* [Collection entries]

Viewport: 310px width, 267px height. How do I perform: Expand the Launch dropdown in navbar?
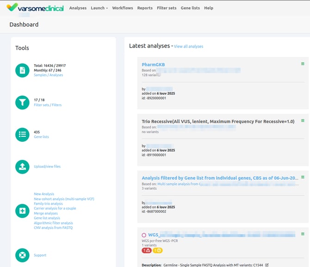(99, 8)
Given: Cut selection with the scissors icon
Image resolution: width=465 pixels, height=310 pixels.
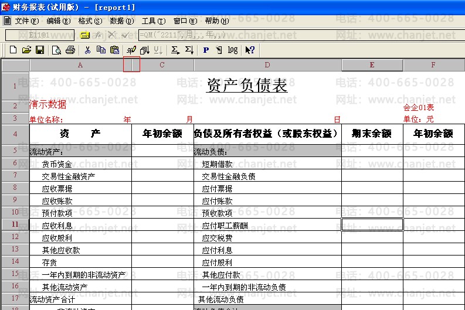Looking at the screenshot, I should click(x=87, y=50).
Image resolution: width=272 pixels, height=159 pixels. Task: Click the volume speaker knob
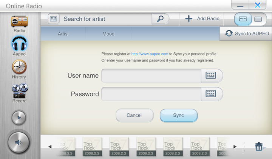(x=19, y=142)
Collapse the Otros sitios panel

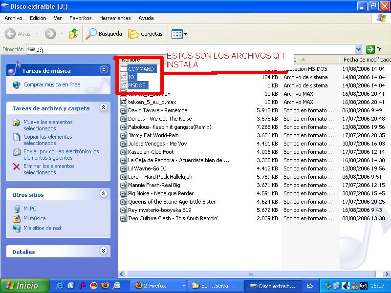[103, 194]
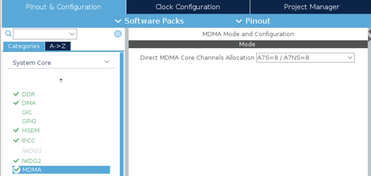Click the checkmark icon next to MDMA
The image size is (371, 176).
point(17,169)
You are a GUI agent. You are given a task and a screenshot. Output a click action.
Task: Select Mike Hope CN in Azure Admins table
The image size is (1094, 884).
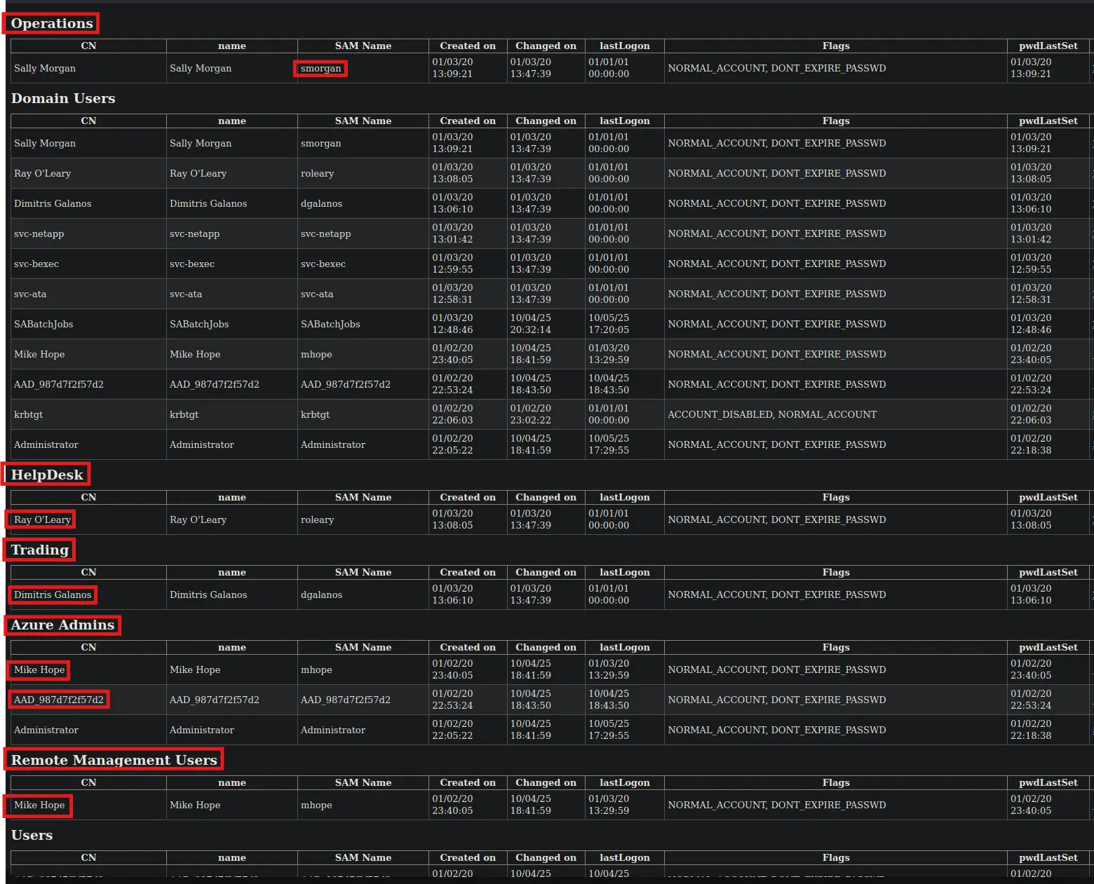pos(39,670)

---

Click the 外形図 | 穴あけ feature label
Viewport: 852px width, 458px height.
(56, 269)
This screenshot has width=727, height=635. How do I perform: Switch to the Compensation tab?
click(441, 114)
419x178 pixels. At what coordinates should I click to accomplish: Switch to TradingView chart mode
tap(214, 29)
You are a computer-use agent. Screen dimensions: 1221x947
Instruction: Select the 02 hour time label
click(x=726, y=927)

* [Try it] Look above for the line with "Viewport: 310px width, 267px" and the line with "Task: Select Mike", then copy them and all lines in between exactly as written, and only those, without any pictures.

* [Answer to this task]
Viewport: 310px width, 267px height. How do I perform: Expand the Launch dropdown in navbar?
(99, 8)
Given: Cut selection with the scissors icon
Image resolution: width=465 pixels, height=310 pixels.
Looking at the screenshot, I should click(x=87, y=50).
Image resolution: width=272 pixels, height=159 pixels. Task: Click the volume speaker knob
(x=19, y=142)
Collapse the Otros sitios panel

[103, 194]
Click the checkmark icon next to MDMA
The image size is (371, 176).
point(17,169)
You are a GUI agent. You are given a task and a screenshot. Output a click action.
Task: Select Mike Hope CN in Azure Admins table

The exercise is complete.